*** TASK DATA

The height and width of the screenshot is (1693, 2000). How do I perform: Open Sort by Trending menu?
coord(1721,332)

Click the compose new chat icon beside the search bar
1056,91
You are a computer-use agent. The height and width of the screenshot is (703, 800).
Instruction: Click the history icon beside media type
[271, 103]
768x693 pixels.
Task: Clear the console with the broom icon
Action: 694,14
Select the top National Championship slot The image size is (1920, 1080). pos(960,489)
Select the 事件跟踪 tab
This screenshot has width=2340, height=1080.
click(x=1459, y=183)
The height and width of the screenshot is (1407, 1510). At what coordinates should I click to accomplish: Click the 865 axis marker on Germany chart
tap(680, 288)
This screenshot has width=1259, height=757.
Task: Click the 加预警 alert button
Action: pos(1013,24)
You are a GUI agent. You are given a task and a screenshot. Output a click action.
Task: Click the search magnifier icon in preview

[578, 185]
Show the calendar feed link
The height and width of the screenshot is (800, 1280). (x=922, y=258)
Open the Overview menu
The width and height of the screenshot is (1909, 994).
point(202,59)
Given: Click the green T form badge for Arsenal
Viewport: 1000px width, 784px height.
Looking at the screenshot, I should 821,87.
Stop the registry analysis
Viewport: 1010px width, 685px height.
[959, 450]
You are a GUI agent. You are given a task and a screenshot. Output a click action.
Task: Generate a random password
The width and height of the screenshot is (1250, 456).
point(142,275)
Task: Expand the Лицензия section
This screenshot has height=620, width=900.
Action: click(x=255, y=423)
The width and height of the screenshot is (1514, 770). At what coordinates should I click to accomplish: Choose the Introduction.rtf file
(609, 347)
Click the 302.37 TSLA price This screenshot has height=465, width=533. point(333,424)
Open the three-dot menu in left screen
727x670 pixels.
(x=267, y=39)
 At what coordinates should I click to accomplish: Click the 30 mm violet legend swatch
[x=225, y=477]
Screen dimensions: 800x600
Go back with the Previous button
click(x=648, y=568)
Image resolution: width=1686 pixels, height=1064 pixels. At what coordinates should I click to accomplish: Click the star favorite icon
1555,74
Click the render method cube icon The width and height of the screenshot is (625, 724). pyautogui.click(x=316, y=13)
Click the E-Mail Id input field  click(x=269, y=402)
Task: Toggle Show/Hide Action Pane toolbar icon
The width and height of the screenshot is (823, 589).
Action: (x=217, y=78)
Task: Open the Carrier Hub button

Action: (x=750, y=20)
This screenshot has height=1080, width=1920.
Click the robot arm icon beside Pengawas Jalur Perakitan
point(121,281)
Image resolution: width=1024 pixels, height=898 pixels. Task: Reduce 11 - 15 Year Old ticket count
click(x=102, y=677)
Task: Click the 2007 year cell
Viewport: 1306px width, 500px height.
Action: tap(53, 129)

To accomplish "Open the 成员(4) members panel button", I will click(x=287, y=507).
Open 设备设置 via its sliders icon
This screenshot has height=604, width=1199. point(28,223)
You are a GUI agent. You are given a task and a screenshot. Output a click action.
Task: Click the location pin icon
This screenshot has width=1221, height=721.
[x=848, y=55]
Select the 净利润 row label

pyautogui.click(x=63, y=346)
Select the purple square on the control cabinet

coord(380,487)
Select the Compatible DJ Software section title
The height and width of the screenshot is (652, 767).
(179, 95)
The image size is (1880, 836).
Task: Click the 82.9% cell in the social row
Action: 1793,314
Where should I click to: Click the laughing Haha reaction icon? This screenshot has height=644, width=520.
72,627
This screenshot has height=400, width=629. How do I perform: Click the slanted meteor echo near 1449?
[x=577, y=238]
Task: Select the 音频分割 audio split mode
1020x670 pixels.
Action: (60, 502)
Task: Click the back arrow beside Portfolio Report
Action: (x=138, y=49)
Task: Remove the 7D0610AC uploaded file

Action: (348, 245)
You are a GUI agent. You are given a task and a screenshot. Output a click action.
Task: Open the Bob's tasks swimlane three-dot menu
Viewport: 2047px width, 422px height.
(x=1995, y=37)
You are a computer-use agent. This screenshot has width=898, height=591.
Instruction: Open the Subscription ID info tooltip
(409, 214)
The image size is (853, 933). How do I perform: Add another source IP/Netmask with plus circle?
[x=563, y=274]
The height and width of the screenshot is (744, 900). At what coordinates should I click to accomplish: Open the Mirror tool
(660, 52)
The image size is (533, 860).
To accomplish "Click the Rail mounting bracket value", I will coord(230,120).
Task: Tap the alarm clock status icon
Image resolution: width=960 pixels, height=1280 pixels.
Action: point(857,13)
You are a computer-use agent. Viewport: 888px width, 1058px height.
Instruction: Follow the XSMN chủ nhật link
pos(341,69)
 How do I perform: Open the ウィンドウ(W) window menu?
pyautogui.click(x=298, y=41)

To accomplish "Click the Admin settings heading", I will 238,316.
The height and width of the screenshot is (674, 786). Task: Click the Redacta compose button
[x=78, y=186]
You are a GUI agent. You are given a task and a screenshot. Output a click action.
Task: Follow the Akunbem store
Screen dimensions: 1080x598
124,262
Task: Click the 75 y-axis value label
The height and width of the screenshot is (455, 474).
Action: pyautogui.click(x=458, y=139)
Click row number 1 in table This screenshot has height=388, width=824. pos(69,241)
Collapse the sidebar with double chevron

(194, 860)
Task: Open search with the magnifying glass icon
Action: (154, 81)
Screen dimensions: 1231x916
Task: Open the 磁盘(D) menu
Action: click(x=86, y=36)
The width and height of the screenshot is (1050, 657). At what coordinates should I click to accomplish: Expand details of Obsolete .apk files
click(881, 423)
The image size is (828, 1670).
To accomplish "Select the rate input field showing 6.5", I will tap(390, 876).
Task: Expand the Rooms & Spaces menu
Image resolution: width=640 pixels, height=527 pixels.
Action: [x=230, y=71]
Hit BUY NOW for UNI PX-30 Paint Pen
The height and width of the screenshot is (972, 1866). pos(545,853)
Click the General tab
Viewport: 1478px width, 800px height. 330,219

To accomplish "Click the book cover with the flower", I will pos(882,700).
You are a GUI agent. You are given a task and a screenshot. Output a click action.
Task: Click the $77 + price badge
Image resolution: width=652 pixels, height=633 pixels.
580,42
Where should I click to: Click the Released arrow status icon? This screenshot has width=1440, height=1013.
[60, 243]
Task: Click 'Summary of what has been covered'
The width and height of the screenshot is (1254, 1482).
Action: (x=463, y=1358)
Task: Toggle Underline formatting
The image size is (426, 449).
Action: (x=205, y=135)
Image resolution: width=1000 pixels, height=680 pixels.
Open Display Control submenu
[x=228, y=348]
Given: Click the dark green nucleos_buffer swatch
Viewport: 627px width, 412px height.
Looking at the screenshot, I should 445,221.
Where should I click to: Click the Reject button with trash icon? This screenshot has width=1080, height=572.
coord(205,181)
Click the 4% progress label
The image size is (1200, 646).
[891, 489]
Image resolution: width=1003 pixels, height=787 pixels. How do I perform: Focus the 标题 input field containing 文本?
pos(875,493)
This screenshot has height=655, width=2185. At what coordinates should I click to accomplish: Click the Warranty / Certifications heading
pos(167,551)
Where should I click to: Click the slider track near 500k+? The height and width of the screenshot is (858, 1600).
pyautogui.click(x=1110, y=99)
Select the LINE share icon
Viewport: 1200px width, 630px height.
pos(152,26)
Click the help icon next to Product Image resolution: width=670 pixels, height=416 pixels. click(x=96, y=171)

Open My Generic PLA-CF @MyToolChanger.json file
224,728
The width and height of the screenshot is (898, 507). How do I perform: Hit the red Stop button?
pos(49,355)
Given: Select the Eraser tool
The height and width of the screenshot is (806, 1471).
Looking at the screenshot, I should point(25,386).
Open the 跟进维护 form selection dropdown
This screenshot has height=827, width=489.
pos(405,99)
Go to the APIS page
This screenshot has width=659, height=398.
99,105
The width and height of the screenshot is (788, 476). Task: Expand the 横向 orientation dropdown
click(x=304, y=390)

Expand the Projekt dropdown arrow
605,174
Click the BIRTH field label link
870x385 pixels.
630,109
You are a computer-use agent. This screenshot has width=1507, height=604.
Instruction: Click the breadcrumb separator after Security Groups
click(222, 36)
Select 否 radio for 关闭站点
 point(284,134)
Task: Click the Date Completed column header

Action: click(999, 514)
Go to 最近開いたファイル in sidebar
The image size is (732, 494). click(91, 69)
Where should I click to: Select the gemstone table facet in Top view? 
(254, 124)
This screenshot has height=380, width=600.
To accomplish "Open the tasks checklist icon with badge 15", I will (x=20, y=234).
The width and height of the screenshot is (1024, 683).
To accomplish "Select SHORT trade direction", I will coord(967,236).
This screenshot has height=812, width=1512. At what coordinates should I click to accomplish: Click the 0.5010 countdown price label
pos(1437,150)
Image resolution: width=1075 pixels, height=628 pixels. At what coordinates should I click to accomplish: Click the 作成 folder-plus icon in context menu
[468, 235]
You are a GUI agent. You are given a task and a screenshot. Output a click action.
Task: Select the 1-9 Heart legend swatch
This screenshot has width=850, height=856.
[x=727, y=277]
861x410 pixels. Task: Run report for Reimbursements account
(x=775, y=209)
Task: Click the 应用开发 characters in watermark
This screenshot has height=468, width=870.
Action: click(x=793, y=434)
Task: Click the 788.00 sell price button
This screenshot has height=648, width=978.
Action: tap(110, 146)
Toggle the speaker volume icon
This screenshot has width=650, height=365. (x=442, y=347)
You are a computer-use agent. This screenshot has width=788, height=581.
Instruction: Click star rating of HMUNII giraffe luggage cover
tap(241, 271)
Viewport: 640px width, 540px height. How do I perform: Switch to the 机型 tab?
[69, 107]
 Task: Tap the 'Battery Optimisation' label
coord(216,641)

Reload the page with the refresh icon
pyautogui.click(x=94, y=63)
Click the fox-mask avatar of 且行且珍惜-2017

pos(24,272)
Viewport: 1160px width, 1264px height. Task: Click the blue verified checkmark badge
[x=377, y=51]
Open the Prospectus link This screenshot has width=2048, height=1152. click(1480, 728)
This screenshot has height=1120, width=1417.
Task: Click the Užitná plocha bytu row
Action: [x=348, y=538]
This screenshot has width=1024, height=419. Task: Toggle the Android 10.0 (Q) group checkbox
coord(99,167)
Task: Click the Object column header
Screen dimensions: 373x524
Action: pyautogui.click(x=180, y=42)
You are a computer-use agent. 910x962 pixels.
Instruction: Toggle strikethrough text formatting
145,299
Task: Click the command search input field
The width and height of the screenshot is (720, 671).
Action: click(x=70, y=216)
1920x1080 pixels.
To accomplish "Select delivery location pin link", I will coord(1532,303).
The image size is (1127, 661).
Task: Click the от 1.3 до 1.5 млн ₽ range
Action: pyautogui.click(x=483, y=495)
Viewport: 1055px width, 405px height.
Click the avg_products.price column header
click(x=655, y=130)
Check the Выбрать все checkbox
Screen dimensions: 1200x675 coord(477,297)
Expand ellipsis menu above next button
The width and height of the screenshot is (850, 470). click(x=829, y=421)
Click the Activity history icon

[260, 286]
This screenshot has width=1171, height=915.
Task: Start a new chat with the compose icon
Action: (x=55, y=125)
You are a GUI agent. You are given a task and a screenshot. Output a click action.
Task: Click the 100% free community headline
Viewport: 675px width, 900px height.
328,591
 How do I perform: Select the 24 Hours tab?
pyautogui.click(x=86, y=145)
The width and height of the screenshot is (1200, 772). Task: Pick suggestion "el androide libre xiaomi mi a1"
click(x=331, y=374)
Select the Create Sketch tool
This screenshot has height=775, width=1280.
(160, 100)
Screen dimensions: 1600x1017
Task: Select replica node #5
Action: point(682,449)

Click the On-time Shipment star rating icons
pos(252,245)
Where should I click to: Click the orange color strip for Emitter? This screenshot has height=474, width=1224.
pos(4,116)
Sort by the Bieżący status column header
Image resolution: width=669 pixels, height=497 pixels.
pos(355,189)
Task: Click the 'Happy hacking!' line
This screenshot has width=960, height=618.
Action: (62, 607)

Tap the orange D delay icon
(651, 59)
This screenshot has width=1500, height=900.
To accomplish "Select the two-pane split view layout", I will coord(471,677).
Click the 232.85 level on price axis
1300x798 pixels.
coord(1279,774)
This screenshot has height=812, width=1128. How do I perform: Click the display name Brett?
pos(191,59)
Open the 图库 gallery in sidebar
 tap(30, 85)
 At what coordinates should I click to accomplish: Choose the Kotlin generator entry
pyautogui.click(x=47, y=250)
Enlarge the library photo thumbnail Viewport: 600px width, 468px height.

******

**WHAT YOU HAVE TO DO**: In the listing above, transcribe exactly everything from the line containing "The height and width of the screenshot is (674, 786)." down to the line containing "Task: Click the 75 y-axis value label", including both and nothing more.

**YOUR RESPONSE**:
The height and width of the screenshot is (674, 786). Task: Click the Redacta compose button
[x=78, y=186]
You are a GUI agent. You are given a task and a screenshot. Output a click action.
Task: Follow the Akunbem store
Screen dimensions: 1080x598
124,262
Task: Click the 75 y-axis value label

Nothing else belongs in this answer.